Textabschnitt:
# WLAN, 2,4 und 5 GHz bündeln



## Sempervivum (29. Dezember 2019)

Ich denke daran, einen neuen Router anzuschaffen, der auch 5 GHz unterstützt. Meine Frage ist, ob man zwei Kanäle, 2,4 und 5 GHz, bündeln kann, um eine höhere Datenrate zu erzielen?


----------



## Technipion (29. Dezember 2019)

Manche Router unterstützen das. Bei uns zu Hause verwenden wir z.B. einen Speedport Smart 3, der zwei separate WLANs betreibt: _NetzwerkXYZ_ und _NetzwerkXYZ_5GHz_. Das hängt natürlich auch davon ab, ob dein Router entsprechend Antennen eingebaut hat! Und bringt auch nur etwas, wenn dein Endgerät das auch kann...

Ich kenne aber auch Router, die z.B. mehrere 2,4GHz WLANs gleichzeitig öffnen können, weil sie mehrere separate Funkmodule verbaut haben. Damit lassen sich dann die einzelnen Funkkanäle besser auslasten, selbst wenn jedes einzelne Endgerät nur einen Kanal unterstützt. Dürfe sich bei 5GHz genauso verhalten.

Aber: Wenn dir eine hohe Datenrate wichtig ist, würde ich *immer* zum Kabel greifen. Du wirst dann zusätzlich noch mit außerordentlicher Stabilität belohnt. Gibt es einen gerechtfertigten Grund auf Ethernet-Kabel zu verzichten?

Gruß Technipion


----------



## Sempervivum (29. Dezember 2019)

> Gibt es einen gerechtfertigten Grund auf Ethernet-Kabel zu verzichten?


Ja: Router steht im Wohnzimmer und PC im Kinderzimmer. Aufputz wäre potthässlich und Unterputz zu aufwändig. Die höhere Datenrate ist für mich nur ein nice-to-have und nicht zwingend notwendig. Aber weil die Dualband-Router inzwischen sehr günstig sind, dachte ich, ich könnte mich vielleicht ohne großen Aufwand verbessern.

Datensatzauszüge:
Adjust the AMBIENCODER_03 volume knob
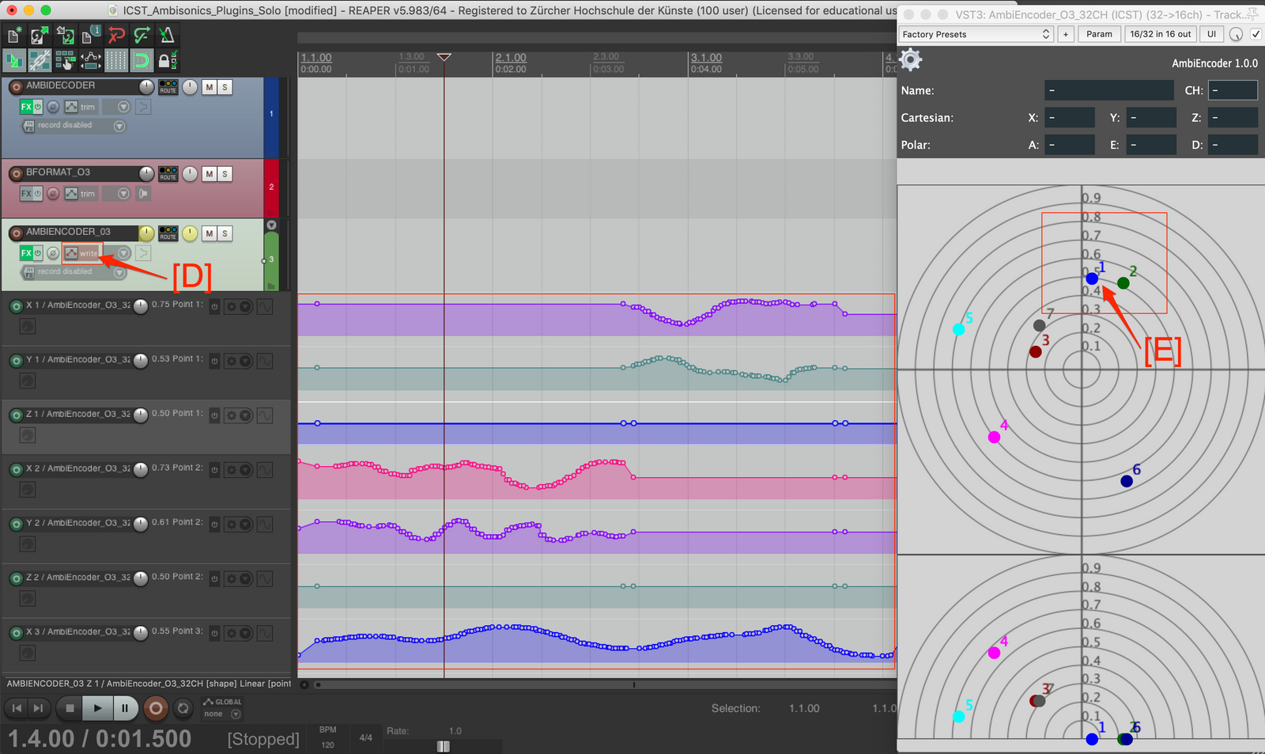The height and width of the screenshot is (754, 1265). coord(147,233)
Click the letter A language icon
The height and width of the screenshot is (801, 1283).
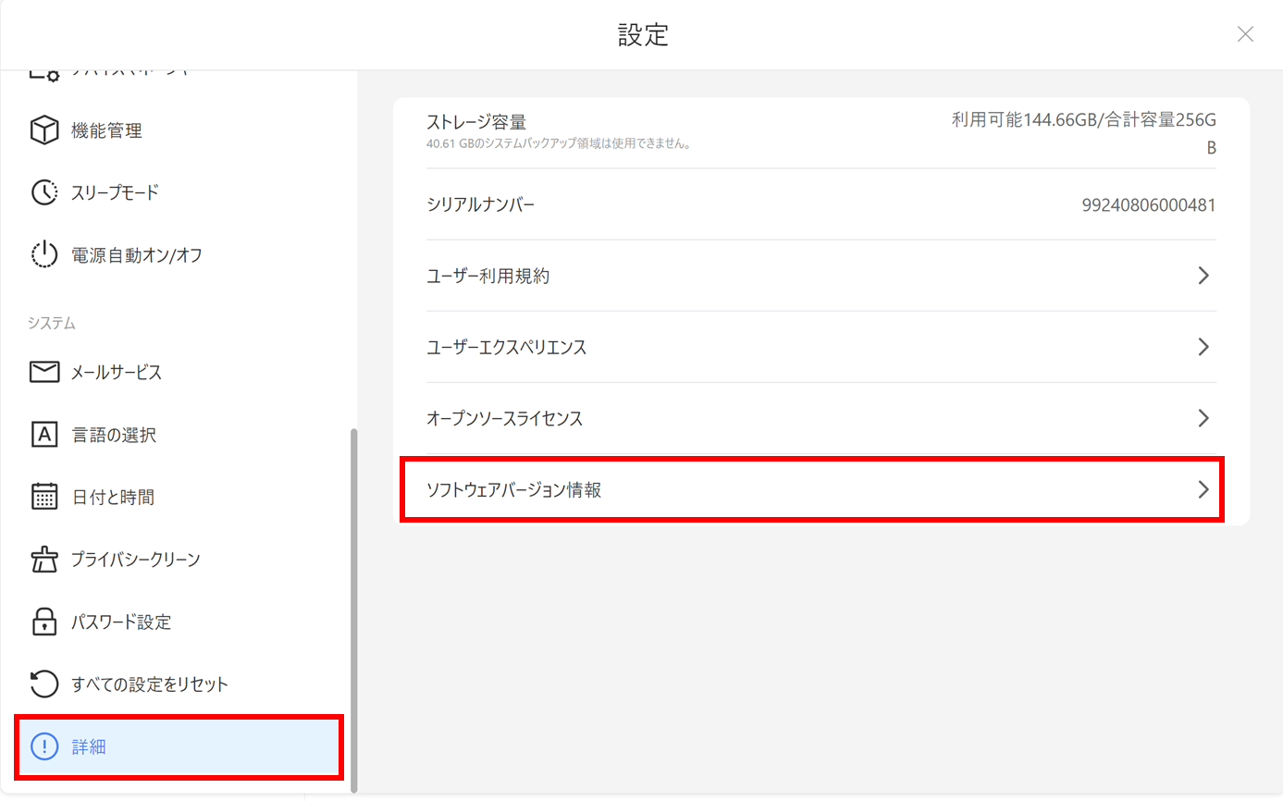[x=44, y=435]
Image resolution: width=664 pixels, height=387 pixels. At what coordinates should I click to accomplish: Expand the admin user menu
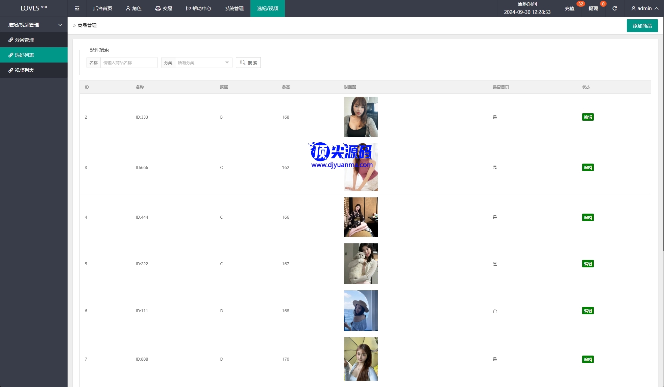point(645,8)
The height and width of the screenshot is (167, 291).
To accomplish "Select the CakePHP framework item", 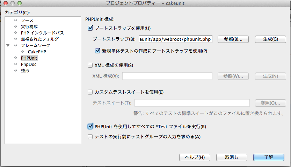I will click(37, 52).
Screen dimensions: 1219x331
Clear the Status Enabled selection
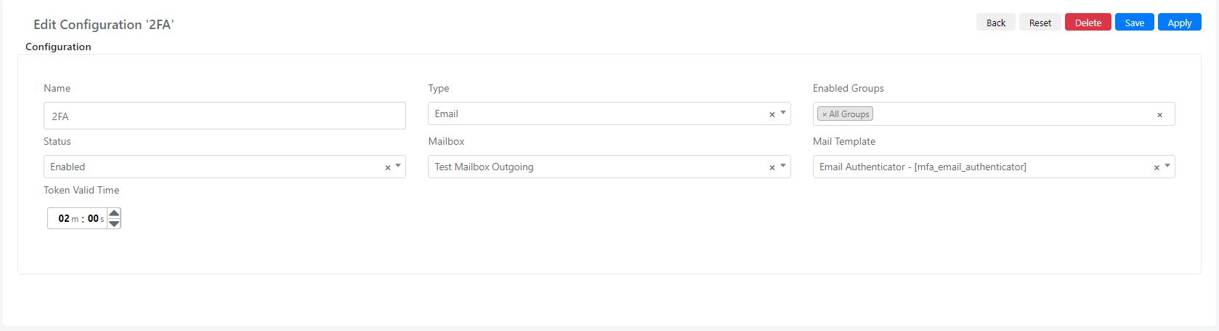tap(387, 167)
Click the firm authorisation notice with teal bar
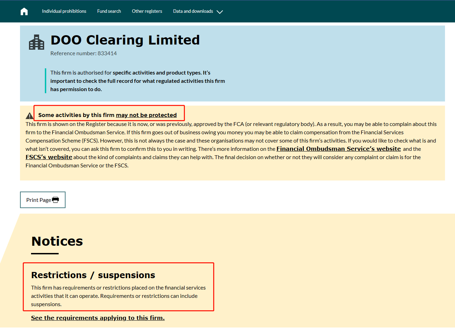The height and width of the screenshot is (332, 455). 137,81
--
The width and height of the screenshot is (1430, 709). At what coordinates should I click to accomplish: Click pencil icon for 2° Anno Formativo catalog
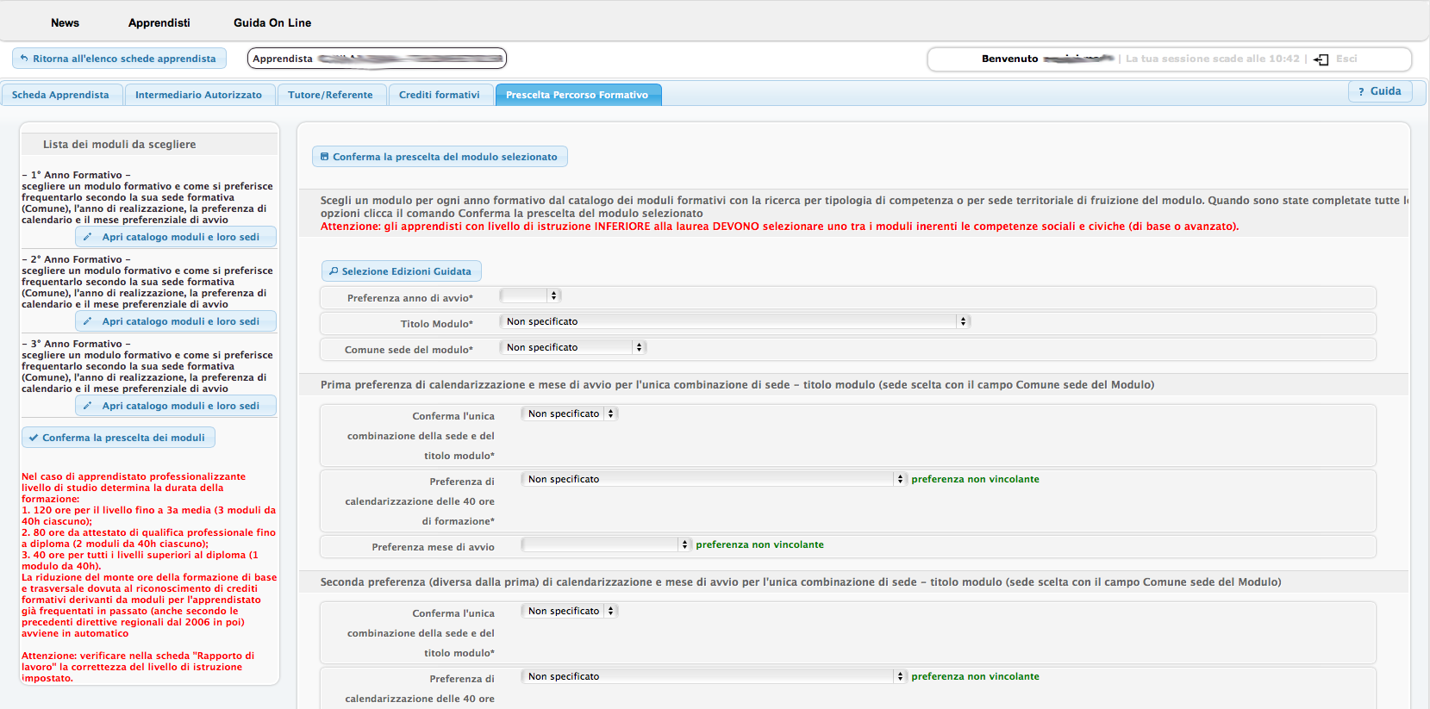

Aufgaben:
A) Ersetze im Forenthread über das Bündeln von 2,4 und 5 GHz im Abschnitt von "Ich kenne aber" bis "5GHz genauso verhalten." den Ausdruck "Funkmodule" durch "Sendemodule" und gib diesen Abschnitt wieder.
B) Fasse im Forenthread über das Bündeln von 2,4 und 5 GHz den Absatz, der mit "Ich kenne aber auch Router" beginnt, kürzer zusammen und behalte dabei seine wesentlichen Fakten bei.
C) Welches Router-Modell verwendet Technipion laut dem Forenthread über das Bündeln von 2,4 und 5 GHz zu Hause?

Antworten:
A)
Ich kenne aber auch Router, die z.B. mehrere 2,4GHz WLANs gleichzeitig öffnen können, weil sie mehrere separate Sendemodule verbaut haben. Damit lassen sich dann die einzelnen Funkkanäle besser auslasten, selbst wenn jedes einzelne Endgerät nur einen Kanal unterstützt. Dürfe sich bei 5GHz genauso verhalten.

B) Manche Router haben mehrere separate Funkmodule und können deshalb gleichzeitig mehrere 2,4-GHz-WLANs öffnen. Das lastet die einzelnen Funkkanäle besser aus, auch wenn jedes Endgerät nur einen Kanal unterstützt. Bei 5 GHz dürfte es sich genauso verhalten.

C) Einen Speedport Smart 3.